___ Строки данных ___

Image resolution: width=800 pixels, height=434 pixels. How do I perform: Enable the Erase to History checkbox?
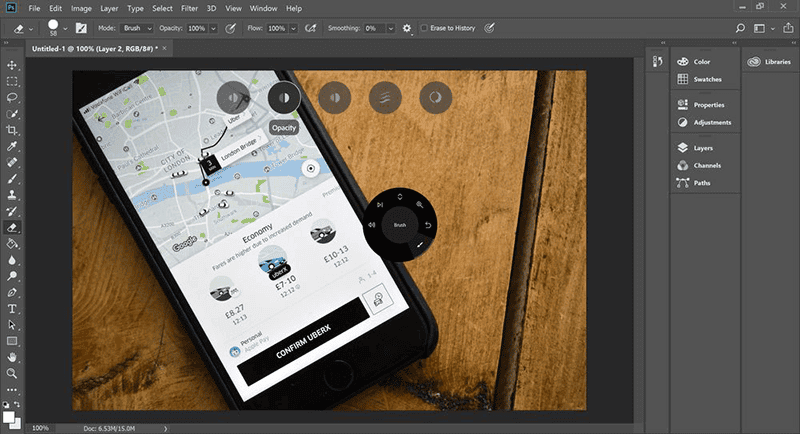coord(425,28)
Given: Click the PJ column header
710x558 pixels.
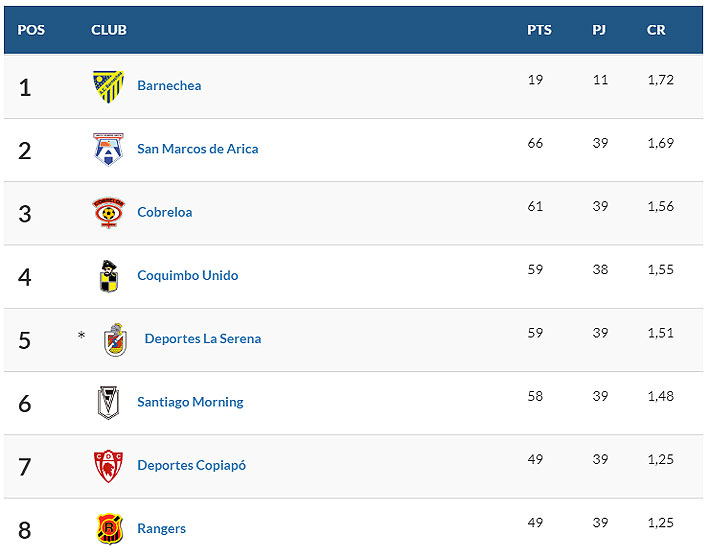Looking at the screenshot, I should point(599,30).
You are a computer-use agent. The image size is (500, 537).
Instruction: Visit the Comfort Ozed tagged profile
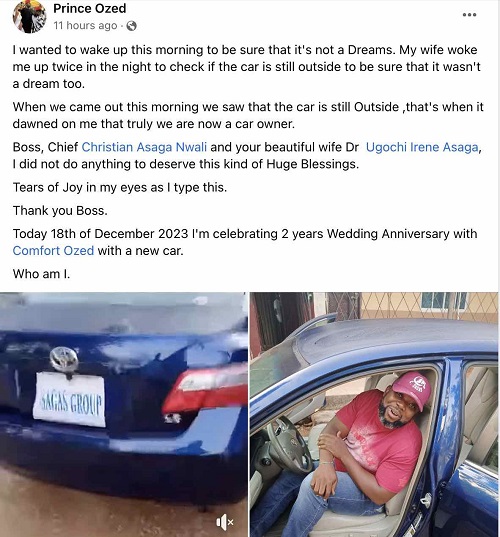point(53,251)
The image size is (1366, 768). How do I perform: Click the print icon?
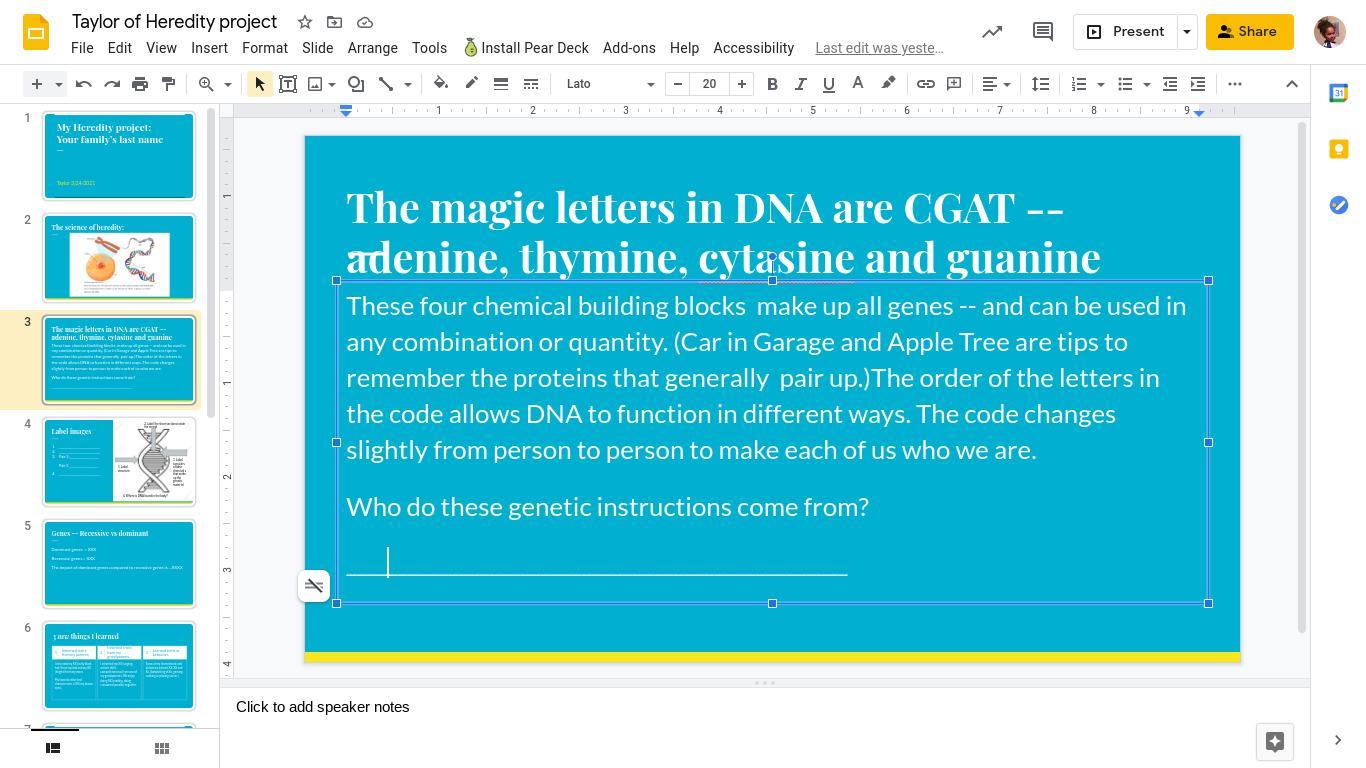(x=140, y=84)
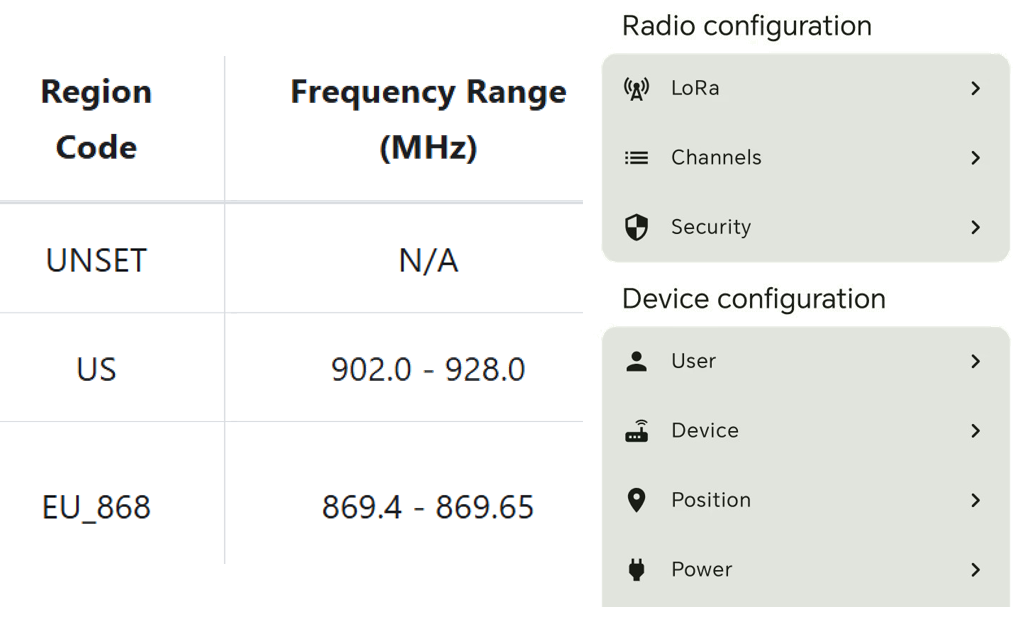Open the Channels menu entry
Viewport: 1026px width, 621px height.
point(716,158)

___

Оформите, пожалуйста, в виде таблицы Markdown строки выше, от строки, содержащей «You are a computer-use», до последней строки включительно, со столбцами «Номер» и «Строка». Пустые строки пропустите, изображения в ответ не включайте.

| Номер | Строка |
|---|---|
| 1 | You are a computer-use agent. The image size is (500, 537). |
| 2 | Instruction: Visit the Comfort Ozed tagged profile |
| 3 | point(53,251) |
| 4 | The image size is (1366, 768). How do I perform: Click the print icon? |
| 5 | (x=140, y=84) |
| 6 | Open the Channels menu entry |
| 7 | Viewport: 1026px width, 621px height. |
| 8 | point(716,158) |